We checked and looked at Stryker’s disclosure records. Stryker’s surgeon consultants had the best disclosure record of any of the major manufacturers. Stryker’s disclosures are available at www.stryker.com/meetourconsultants.
Going alphabetically, the first million dollar recipient we found was Dr. Peter Bonutti. He received $2.5 million in 2010 in the form of royalty income from inventions and intellectual property. Stryker was good enough to list his patents—it is a long list. We continued searching and spent about 30 minutes looking at approximately a dozen other surgeon consultants on the Stryker site and they received between $25, 000 and $150, 000 for out of practice consulting with $25, 000 being by far the most frequent amount paid.
The only million dollar payment to a surgeon we found from our short search was for royalty income for inventions. Dr. Rothman and his colleagues also searched and they found 41 members of the million dollar club. The millionaire we found earned his royalties fair and square. It was not a gift, in other words.
We did not find million dollar payments to surgeons for either using Stryker’s products or teaching other surgeons to use Stryker products or giving talks about Stryker products or writing peer-reviewed articles about Stryker products.
So, if, as Dr. Rothman mentioned, that gifts invoke reciprocity what do royalty payments invoke? We suspect it is like any other business relationship—a fair price for a valued product or service. Can Dr. Bonutti write objectively about his own products? Who knows—but that is why the blinded peer review process is in place at JBJS and other journals. Can Dr. Bonutti write objectively about hip and knee surgery and treatment? I’ll bet he can and absolutely does.
Without searching for actual evidence of bias—like a statistical tendency to reach favorable conclusions regarding the products of the company providing payments—this study appears to be implying that transparency is valuable simply for its own sake. We don’t think it is. Transparency, in our view, must serve some greater good—otherwise it can become intrusive and oppressive.
Bias, whether explicit or implicit, is always an issue in scientific studies. This has been known and fought over since the beginning of the scientific method. Strict disclosures, a blinded peer review process, categorization of studies into Level 1 or 2 or 3 or case reports, etc. are critical tools to ensure that bias is reduced, potentially eliminated.
Because Rothman and his research colleagues decided to look only at authors who’d received $1 million or more they sent a clear message that money matters.
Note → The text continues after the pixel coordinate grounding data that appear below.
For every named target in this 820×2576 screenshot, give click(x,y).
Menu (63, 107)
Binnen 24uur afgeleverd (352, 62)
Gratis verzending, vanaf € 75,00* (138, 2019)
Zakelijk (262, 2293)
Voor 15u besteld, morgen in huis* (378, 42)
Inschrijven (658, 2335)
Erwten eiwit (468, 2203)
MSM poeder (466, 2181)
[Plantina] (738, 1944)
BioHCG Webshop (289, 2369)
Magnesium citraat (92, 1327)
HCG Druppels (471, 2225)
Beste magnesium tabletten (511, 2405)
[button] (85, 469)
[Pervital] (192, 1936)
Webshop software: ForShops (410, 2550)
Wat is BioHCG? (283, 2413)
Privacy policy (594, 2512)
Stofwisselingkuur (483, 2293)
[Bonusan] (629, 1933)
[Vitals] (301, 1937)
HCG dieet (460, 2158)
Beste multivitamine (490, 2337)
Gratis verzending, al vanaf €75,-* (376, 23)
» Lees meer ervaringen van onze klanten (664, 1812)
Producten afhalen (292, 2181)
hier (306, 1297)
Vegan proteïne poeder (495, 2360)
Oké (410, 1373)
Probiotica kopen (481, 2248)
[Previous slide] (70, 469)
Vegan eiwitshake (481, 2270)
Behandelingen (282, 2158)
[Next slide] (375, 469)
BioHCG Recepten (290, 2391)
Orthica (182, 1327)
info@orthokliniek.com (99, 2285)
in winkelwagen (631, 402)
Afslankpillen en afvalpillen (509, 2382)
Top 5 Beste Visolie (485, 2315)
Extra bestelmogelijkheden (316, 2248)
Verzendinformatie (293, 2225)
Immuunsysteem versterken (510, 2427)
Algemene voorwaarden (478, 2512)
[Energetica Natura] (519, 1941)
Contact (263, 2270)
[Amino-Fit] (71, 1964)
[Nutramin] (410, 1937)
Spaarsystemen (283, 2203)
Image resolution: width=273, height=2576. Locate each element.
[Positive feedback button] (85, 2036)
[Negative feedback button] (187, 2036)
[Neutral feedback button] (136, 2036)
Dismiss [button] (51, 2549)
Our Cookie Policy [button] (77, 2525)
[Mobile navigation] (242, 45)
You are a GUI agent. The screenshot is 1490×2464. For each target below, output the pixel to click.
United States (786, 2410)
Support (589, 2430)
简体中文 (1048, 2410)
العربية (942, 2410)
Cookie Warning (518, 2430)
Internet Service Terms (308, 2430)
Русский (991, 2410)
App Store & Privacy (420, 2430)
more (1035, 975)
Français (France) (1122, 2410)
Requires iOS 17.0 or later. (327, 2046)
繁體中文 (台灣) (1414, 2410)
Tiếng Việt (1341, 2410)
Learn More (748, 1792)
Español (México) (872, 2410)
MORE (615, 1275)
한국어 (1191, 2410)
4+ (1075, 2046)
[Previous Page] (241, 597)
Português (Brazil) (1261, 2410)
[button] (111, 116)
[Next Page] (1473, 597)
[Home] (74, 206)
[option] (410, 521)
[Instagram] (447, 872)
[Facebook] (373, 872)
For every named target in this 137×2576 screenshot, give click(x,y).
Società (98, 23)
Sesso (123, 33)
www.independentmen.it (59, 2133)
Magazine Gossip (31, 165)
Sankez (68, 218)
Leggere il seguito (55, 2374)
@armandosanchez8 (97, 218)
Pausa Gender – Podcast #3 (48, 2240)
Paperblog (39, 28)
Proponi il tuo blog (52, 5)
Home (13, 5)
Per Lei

One person who heard the message was Dr. Marcia Angell, a former editor of The New England Journal of Medicine. This is her quote from The New York Times article about Rothman’s study “It is one more indication of the widespread corruption of the medical profession by industry money.”
In fact, Rothman's study offered no evidence of corruption.
We note, finally, that Dr. Rothman’s study did take advantage of the many disclosures in place at company web sites like Biomet, Stryker, Zimmer, Smith & Nephew and DePuy—as well as ten other firms that disclose payments on their web sites even though they were not part of the Justice Department settlement. By 2013, according to the new health reform legislation, all manufacturer payments over $10 or more to physicians will need to be disclosed.
What do surgeons want from scientific papers in medical journals? Clinically relevant and robust studies that are strong enough for practices to lean on, we think. Did Rothman’s study further that cause? If it prompts journals to provide fuller disclosure, then ‘yes’. If, as is happening, the focus on million dollar payments (which we suspect are all royalty payments) fuels charges of surgeon corruption and bias then, we think, it sets the cause of better studies back. Our conclusion, the editors should have sent Rothman’s study back for more work.